После утренней поверки народ разбредался по двору. Кто играл в замызганные самодельные карты, кто из обломка каски мастерил нож, целыми днями точил его на булыжнике, кто просто валялся на чахлой коричневой траве. Большинство собиралось группами, спорило до хрипоты по поводу и без всякого повода. Авторитеты не признавались, лучшие аргументы — несгибаемое упрямство и луженая глотка.
Олегу на одном месте не сиделось. Он бродил по лагерю, прислушивался к разговорам, ввязывался в споры и, столкнув спорщиков, оставался сам в стороне, сияя от удовольствия.
В углу между проволокой и бетонной коробкой мусорника чаще всего собирались любители «вкусных» разговоров. Вспоминали яства, деликатесы, способы их приготовления, сервировку. Не забывалась ни одна деталь, не опускалась ни одна мелочь.
Над сидящими приподнялся высокий и очень худой человек. Голова его напоминала корабельную швабру с длинными пеньковыми косичками.
— Бифштекс, — проговорил он басом, — это не наше, не русское. И название-то: ни вкуса, ни запаха. Иное дело — пельмени. — Он поднес к лицу сложенные щепотью пальцы, точно держал перед собой горячий пельмень.
Слушатели сглотнули набежавшую слюну.
— Берется мука. Белая, конечно. Потом…
Истощенный гурман рассказывал, остальные слушали, в мыслях поедали невозможное количество пельменей и исходили слюной. Все шло гладко. И вот тут вмешался Олег.
— Неверно! Вы говорите, соль кладется в фарш. Нет! Ее бросают в кипяток.
— Это одно и то же, — попробовал отмахнуться высокий.
— Нет, не одно и то же!
— Не одно и то же! — как эхо, подхватил еще один голос. — Если в фарш, тогда тесто несоленое.
— Много вы понимаете…
— Больше тебя!
И пошло. Спор покатился, загрохотал, как пустая бочка по булыжной мостовой.
— И охота тебе связываться, — ворчал Адамов. — Когда-нибудь морду набьют.
Олег свистнул.
— В спорах познается истина. Пока молчит соловей — кричит осел. Все-таки веселее.
— Это кто же соловей? Ты?!
— А хоть бы и я. Молчун дубовый! Опухнешь от сна. Вот прорва! — искренне удивлялся Олег. — Впрочем, где кончается порядок, там начинается авиация. Давят жучка по целым суткам. Иммунитет!

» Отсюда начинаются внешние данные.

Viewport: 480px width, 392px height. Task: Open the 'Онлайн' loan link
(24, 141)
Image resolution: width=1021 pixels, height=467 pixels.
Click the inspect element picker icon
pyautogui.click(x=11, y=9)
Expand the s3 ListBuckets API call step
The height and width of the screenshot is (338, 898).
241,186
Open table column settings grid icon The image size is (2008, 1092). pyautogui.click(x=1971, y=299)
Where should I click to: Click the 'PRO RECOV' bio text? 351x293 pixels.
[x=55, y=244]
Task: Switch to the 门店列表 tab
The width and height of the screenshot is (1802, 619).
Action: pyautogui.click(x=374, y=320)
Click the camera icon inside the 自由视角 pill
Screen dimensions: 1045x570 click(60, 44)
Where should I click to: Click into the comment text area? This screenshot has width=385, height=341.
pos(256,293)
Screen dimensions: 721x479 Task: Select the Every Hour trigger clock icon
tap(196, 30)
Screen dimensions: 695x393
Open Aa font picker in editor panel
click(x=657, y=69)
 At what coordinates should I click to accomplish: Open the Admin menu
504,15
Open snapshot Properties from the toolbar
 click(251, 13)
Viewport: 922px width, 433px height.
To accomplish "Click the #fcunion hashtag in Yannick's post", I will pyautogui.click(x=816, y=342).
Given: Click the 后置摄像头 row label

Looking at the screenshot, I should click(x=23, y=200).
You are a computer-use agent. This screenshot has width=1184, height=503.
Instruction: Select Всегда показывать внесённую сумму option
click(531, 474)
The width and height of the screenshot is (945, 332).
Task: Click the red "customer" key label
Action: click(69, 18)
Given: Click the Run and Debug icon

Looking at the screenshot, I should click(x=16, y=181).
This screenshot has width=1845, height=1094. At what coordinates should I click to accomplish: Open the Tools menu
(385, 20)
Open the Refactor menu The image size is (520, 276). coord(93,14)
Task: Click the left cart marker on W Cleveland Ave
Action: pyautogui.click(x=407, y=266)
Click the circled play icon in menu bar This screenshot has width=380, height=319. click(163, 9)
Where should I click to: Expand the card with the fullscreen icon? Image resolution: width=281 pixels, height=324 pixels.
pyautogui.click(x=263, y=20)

Григорий беззлобно отругивался.
После поверки нас не распустили, а увели на плац. Такие построения почти всегда предшествовали отправкам крупных партий.
На этот раз придавалось большое значение равнению по рядам и в затылок, и поэтому пленные заключили, что готовилось что-то торжественное.
Перед клубом стоял рослый комендант и рядом с ним хилый старичок в тонком сером мундире с витыми серебряными погонами на сутулых плечах. Лицо желтое, в мешочках, левую бровь подпер монокль.
— Смирна-а-а! — К старику с докладом подскочил щеголеватый старшина.
— Вольно, голубчик.
— Вольна-а-а!
Старик перебросился фразой с комендантом. Тот важно качнул головой.
— Братцы! — Старик, шагнув вперед, протянул к строю руки. — Я приехал к вам из Берлина по поручению командования Русской освободительной армии. Я рад, что вижу стольких русских офицеров вместе. Я не сомневаюсь, что все вы достойные сыны многострадальной России.
По площади прошел сдержанный гул.
— В моем лице к вам обращаются люди, взявшие на себя священную миссию борьбы с большевизмом. Мы ждали этого радостного времени более двадцати лет. Теперь наш час настал. Вот! — Старик поднял над головой большую листовку с портретом. — Вот истинный боец за счастье своего народа — генерал Власов. Я зову вас под знамена. Советам приходит конец. Ваш долг ускорить его, затем вернуться к семьям и строить новую Россию. Страну…
— Россию на немецкий лад! — звонко крикнул кто-то из строя.